Saved entries:
^^^^^^^^

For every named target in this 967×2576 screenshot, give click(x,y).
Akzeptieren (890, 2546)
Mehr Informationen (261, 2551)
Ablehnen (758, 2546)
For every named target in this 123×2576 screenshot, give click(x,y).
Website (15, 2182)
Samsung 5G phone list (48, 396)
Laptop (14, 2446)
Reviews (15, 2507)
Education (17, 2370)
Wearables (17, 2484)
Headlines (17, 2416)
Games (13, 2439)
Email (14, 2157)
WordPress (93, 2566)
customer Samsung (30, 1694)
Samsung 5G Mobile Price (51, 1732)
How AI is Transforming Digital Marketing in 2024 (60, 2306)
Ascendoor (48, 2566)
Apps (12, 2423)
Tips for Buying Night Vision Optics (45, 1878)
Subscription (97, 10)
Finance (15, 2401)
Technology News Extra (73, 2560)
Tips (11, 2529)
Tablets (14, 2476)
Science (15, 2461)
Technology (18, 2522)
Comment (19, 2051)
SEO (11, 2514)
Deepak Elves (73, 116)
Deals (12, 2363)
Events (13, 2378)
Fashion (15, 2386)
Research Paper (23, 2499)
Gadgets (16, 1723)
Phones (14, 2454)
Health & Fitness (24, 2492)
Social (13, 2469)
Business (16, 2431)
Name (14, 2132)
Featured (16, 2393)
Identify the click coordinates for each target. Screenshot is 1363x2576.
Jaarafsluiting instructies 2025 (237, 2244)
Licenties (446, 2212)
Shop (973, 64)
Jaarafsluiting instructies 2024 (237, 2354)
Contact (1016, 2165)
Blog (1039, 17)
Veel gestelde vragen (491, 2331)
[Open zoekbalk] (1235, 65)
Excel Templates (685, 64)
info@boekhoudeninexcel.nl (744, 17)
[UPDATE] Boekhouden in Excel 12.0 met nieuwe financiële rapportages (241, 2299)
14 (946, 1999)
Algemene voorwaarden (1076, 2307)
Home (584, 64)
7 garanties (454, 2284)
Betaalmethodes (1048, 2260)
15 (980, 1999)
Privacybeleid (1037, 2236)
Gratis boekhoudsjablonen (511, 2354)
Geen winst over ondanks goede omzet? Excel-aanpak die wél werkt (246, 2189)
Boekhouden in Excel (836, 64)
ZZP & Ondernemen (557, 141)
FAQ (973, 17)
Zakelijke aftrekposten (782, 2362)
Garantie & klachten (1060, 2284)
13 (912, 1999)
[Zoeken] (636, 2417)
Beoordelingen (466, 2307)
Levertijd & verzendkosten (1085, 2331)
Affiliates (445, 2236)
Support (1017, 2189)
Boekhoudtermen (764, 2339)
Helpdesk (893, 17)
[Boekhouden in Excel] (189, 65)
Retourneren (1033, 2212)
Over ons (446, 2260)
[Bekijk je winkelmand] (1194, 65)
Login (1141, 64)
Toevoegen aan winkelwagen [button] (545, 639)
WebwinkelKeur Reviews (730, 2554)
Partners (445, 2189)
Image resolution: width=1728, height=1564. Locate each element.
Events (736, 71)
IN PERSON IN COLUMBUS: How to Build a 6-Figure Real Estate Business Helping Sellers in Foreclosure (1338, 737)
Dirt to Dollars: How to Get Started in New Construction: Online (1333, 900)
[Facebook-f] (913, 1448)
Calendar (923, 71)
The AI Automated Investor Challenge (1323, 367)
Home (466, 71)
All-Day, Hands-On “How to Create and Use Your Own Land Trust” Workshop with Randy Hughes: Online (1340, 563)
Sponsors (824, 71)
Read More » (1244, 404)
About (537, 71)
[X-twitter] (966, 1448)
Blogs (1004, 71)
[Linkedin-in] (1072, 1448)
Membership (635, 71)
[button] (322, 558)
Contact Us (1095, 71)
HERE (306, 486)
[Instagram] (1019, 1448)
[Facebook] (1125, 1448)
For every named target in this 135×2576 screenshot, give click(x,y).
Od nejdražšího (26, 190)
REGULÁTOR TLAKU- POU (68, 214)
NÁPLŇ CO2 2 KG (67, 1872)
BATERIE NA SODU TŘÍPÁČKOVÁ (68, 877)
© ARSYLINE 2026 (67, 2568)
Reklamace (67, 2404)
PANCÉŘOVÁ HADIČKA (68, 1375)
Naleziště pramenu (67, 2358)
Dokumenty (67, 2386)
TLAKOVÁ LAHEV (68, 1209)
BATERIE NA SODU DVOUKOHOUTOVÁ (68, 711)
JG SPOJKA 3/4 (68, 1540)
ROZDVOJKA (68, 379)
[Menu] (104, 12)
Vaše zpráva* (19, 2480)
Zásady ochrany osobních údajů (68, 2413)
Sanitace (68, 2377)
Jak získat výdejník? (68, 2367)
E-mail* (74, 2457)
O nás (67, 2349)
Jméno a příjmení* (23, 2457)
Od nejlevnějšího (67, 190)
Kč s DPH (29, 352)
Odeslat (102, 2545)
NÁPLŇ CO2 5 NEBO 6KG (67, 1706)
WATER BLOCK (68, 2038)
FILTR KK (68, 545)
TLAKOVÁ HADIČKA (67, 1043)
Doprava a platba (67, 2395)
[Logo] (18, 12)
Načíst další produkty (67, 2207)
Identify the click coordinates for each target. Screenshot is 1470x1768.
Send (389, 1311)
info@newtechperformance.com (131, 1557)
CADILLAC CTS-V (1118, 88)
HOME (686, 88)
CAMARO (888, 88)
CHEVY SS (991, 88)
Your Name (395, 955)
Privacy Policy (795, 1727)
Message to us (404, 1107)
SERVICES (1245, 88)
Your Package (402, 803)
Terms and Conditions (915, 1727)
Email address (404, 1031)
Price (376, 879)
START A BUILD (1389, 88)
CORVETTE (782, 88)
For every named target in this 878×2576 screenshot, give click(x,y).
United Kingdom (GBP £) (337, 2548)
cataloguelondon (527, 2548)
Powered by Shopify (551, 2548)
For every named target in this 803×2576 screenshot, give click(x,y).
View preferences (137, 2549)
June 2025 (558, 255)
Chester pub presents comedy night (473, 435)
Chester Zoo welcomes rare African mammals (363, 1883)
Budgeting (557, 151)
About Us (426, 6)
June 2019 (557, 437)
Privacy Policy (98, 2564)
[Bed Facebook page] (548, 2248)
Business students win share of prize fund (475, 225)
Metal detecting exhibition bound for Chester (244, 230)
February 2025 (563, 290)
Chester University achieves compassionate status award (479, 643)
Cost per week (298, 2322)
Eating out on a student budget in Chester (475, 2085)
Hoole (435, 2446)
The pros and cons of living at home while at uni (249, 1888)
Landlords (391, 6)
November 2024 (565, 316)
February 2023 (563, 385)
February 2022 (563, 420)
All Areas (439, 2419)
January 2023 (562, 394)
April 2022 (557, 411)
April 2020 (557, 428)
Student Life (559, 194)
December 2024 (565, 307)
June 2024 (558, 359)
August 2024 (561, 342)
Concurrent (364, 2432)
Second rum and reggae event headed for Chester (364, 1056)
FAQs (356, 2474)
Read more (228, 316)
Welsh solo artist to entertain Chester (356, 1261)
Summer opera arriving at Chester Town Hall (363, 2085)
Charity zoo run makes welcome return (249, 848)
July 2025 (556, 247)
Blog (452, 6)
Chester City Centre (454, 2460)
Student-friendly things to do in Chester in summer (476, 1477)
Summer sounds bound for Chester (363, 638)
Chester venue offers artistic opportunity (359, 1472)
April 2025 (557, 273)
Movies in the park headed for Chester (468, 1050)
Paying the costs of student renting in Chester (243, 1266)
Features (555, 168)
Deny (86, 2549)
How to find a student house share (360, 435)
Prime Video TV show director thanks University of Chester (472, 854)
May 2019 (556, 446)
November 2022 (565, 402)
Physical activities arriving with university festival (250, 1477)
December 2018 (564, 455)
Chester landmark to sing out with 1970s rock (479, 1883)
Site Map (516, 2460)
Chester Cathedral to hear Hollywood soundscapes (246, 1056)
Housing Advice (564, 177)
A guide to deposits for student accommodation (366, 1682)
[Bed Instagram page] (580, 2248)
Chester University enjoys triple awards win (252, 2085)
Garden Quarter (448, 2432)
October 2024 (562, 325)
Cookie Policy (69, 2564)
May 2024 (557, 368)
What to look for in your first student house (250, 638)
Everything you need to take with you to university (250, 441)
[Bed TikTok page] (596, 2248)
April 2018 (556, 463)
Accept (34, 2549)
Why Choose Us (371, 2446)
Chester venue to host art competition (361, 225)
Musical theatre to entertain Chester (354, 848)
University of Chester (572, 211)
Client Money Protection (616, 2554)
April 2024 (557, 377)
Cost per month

^^^^^^^^

## The problem
From the records above, copy only the lines starting with the line that holds "Privacy Policy (98, 2564)" and going on through the line that holds "Chester University enjoys", exactly as written.

## Answer to this exercise
Privacy Policy (98, 2564)
[Bed Facebook page] (548, 2248)
Business students win share of prize fund (475, 225)
Metal detecting exhibition bound for Chester (244, 230)
February 2025 (563, 290)
Chester University achieves compassionate status award (479, 643)
Cost per week (298, 2322)
Eating out on a student budget in Chester (475, 2085)
Hoole (435, 2446)
The pros and cons of living at home while at uni (249, 1888)
Landlords (391, 6)
November 2024 (565, 316)
February 2023 (563, 385)
February 2022 (563, 420)
All Areas (439, 2419)
January 2023 (562, 394)
April 2022 (557, 411)
April 2020 (557, 428)
Student Life (559, 194)
December 2024 (565, 307)
June 2024 (558, 359)
August 2024 (561, 342)
Concurrent (364, 2432)
Second rum and reggae event headed for Chester (364, 1056)
FAQs (356, 2474)
Read more (228, 316)
Welsh solo artist to entertain Chester (356, 1261)
Summer opera arriving at Chester Town Hall (363, 2085)
Charity zoo run makes welcome return (249, 848)
July 2025 (556, 247)
Blog (452, 6)
Chester City Centre (454, 2460)
Student-friendly things to do in Chester in summer (476, 1477)
Summer sounds bound for Chester (363, 638)
Chester venue offers artistic opportunity (359, 1472)
April 2025 (557, 273)
Movies in the park headed for Chester (468, 1050)
Paying the costs of student renting in Chester (243, 1266)
Features (555, 168)
Deny (86, 2549)
How to find a student house share (360, 435)
Prime Video TV show director thanks University of Chester (472, 854)
May 2019 (556, 446)
November 2022 (565, 402)
Physical activities arriving with university festival (250, 1477)
December 2018 (564, 455)
Chester landmark to sing out with 1970s rock (479, 1883)
Site Map (516, 2460)
Chester Cathedral to hear Hollywood soundscapes (246, 1056)
Housing Advice (564, 177)
A guide to deposits for student accommodation (366, 1682)
[Bed Instagram page] (580, 2248)
Chester University enjoys triple awards win (252, 2085)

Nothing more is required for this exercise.